§ WHAT YOU ARE ASKED TO DO
The response must reproduce every record in full.

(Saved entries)
====================
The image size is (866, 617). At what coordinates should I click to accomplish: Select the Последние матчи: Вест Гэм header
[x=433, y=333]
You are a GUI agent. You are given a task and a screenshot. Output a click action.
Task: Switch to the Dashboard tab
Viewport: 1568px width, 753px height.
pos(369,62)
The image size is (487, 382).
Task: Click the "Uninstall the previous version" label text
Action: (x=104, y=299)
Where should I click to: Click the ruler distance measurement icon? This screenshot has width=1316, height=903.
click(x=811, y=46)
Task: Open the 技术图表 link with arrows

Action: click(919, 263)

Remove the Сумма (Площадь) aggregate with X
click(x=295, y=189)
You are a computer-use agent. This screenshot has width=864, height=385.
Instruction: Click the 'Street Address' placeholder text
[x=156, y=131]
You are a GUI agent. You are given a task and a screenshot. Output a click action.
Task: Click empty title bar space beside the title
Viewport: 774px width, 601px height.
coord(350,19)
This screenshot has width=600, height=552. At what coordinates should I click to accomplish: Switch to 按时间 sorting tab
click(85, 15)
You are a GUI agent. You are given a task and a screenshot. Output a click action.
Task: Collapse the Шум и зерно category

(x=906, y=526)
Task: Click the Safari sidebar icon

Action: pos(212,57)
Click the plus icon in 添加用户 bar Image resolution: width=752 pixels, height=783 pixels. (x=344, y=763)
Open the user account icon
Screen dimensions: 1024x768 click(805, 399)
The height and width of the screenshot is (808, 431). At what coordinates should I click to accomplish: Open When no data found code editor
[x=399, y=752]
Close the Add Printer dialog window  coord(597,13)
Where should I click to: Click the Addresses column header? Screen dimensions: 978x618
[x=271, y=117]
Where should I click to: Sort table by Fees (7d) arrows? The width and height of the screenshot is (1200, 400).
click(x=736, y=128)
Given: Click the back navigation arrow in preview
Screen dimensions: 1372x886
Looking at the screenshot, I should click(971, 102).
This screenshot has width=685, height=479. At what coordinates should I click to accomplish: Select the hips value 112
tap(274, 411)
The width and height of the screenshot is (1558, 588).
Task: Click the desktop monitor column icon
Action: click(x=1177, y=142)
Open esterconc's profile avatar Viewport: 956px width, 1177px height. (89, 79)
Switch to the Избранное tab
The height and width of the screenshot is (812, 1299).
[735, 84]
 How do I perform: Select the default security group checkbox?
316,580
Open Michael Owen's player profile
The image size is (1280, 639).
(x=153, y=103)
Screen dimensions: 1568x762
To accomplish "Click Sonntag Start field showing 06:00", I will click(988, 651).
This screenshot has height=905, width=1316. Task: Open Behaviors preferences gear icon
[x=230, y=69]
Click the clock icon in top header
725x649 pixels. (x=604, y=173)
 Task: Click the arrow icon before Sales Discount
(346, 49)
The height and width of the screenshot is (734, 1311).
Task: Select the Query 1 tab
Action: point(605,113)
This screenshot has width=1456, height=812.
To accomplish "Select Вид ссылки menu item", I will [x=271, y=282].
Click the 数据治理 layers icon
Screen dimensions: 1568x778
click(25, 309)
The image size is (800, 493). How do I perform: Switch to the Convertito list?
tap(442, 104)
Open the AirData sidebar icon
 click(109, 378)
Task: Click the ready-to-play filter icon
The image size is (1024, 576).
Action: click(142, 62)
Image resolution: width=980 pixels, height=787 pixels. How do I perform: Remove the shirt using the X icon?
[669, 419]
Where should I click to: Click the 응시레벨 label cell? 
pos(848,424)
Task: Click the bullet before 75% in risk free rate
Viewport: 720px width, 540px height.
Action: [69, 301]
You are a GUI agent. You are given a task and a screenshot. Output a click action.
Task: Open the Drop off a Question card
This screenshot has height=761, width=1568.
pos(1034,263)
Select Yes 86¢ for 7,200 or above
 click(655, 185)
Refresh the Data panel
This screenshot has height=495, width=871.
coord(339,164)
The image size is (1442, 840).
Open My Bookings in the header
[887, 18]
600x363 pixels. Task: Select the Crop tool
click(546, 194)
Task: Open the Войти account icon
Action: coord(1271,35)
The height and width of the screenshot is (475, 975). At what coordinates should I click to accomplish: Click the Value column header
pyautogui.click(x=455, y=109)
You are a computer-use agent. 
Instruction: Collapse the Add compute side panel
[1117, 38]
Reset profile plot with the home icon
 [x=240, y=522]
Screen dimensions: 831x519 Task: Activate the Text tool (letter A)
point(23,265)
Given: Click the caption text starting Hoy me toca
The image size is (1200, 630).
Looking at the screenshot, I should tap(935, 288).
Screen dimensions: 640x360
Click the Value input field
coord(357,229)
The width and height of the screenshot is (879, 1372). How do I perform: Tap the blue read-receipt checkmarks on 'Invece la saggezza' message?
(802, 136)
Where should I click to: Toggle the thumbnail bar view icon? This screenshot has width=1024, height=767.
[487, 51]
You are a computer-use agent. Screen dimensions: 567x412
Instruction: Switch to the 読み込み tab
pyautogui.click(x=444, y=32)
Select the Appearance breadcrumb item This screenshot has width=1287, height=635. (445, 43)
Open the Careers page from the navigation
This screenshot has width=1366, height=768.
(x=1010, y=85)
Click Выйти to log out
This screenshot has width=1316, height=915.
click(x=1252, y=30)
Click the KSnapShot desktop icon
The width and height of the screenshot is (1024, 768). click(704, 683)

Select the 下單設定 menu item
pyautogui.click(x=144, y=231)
====================
§ RESULT
The image size is (866, 617). At what coordinates should I click to accomplish: Select the Последние матчи: Вест Гэм header
[x=433, y=333]
You are a GUI agent. You are given a task and a screenshot. Output a click action.
Task: Switch to the Dashboard tab
Viewport: 1568px width, 753px height.
pos(369,62)
The image size is (487, 382).
Task: Click the "Uninstall the previous version" label text
Action: (x=104, y=299)
Where should I click to: Click the ruler distance measurement icon? This screenshot has width=1316, height=903.
click(x=811, y=46)
Task: Open the 技术图表 link with arrows

Action: click(919, 263)

Remove the Сумма (Площадь) aggregate with X
click(x=295, y=189)
You are a computer-use agent. This screenshot has width=864, height=385.
Instruction: Click the 'Street Address' placeholder text
[x=156, y=131]
You are a GUI agent. You are given a task and a screenshot. Output a click action.
Task: Click empty title bar space beside the title
Viewport: 774px width, 601px height.
coord(350,19)
This screenshot has width=600, height=552. At what coordinates should I click to accomplish: Switch to 按时间 sorting tab
click(85, 15)
You are a GUI agent. You are given a task and a screenshot. Output a click action.
Task: Collapse the Шум и зерно category

(x=906, y=526)
Task: Click the Safari sidebar icon

Action: pos(212,57)
Click the plus icon in 添加用户 bar Image resolution: width=752 pixels, height=783 pixels. (x=344, y=763)
Open the user account icon
Screen dimensions: 1024x768 click(805, 399)
The height and width of the screenshot is (808, 431). At what coordinates should I click to accomplish: Open When no data found code editor
[x=399, y=752]
Close the Add Printer dialog window  coord(597,13)
Where should I click to: Click the Addresses column header? Screen dimensions: 978x618
[x=271, y=117]
Where should I click to: Sort table by Fees (7d) arrows? The width and height of the screenshot is (1200, 400).
click(x=736, y=128)
Given: Click the back navigation arrow in preview
Screen dimensions: 1372x886
Looking at the screenshot, I should click(971, 102).
This screenshot has width=685, height=479. At what coordinates should I click to accomplish: Select the hips value 112
tap(274, 411)
The width and height of the screenshot is (1558, 588).
Task: Click the desktop monitor column icon
Action: click(x=1177, y=142)
Open esterconc's profile avatar Viewport: 956px width, 1177px height. (89, 79)
Switch to the Избранное tab
The height and width of the screenshot is (812, 1299).
[735, 84]
 How do I perform: Select the default security group checkbox?
316,580
Open Michael Owen's player profile
The image size is (1280, 639).
(x=153, y=103)
Screen dimensions: 1568x762
To accomplish "Click Sonntag Start field showing 06:00", I will click(988, 651).
This screenshot has height=905, width=1316. Task: Open Behaviors preferences gear icon
[x=230, y=69]
Click the clock icon in top header
725x649 pixels. (x=604, y=173)
 Task: Click the arrow icon before Sales Discount
(346, 49)
The height and width of the screenshot is (734, 1311).
Task: Select the Query 1 tab
Action: point(605,113)
This screenshot has width=1456, height=812.
To accomplish "Select Вид ссылки menu item", I will [x=271, y=282].
Click the 数据治理 layers icon
Screen dimensions: 1568x778
click(25, 309)
The image size is (800, 493). How do I perform: Switch to the Convertito list?
tap(442, 104)
Open the AirData sidebar icon
 click(109, 378)
Task: Click the ready-to-play filter icon
The image size is (1024, 576).
Action: click(142, 62)
Image resolution: width=980 pixels, height=787 pixels. How do I perform: Remove the shirt using the X icon?
[669, 419]
Where should I click to: Click the 응시레벨 label cell? 
pos(848,424)
Task: Click the bullet before 75% in risk free rate
Viewport: 720px width, 540px height.
Action: [69, 301]
You are a GUI agent. You are given a task and a screenshot. Output a click action.
Task: Open the Drop off a Question card
This screenshot has height=761, width=1568.
pos(1034,263)
Select Yes 86¢ for 7,200 or above
 click(655, 185)
Refresh the Data panel
This screenshot has height=495, width=871.
coord(339,164)
The image size is (1442, 840).
Open My Bookings in the header
[887, 18]
600x363 pixels. Task: Select the Crop tool
click(546, 194)
Task: Open the Войти account icon
Action: coord(1271,35)
The height and width of the screenshot is (475, 975). At what coordinates should I click to accomplish: Click the Value column header
pyautogui.click(x=455, y=109)
You are a computer-use agent. 
Instruction: Collapse the Add compute side panel
[1117, 38]
Reset profile plot with the home icon
 [x=240, y=522]
Screen dimensions: 831x519 Task: Activate the Text tool (letter A)
point(23,265)
Given: Click the caption text starting Hoy me toca
The image size is (1200, 630).
Looking at the screenshot, I should tap(935, 288).
Screen dimensions: 640x360
Click the Value input field
coord(357,229)
The width and height of the screenshot is (879, 1372). How do I perform: Tap the blue read-receipt checkmarks on 'Invece la saggezza' message?
(802, 136)
Where should I click to: Toggle the thumbnail bar view icon? This screenshot has width=1024, height=767.
[487, 51]
You are a computer-use agent. Screen dimensions: 567x412
Instruction: Switch to the 読み込み tab
pyautogui.click(x=444, y=32)
Select the Appearance breadcrumb item This screenshot has width=1287, height=635. (445, 43)
Open the Careers page from the navigation
This screenshot has width=1366, height=768.
(x=1010, y=85)
Click Выйти to log out
This screenshot has width=1316, height=915.
click(x=1252, y=30)
Click the KSnapShot desktop icon
The width and height of the screenshot is (1024, 768). click(704, 683)

Select the 下單設定 menu item
pyautogui.click(x=144, y=231)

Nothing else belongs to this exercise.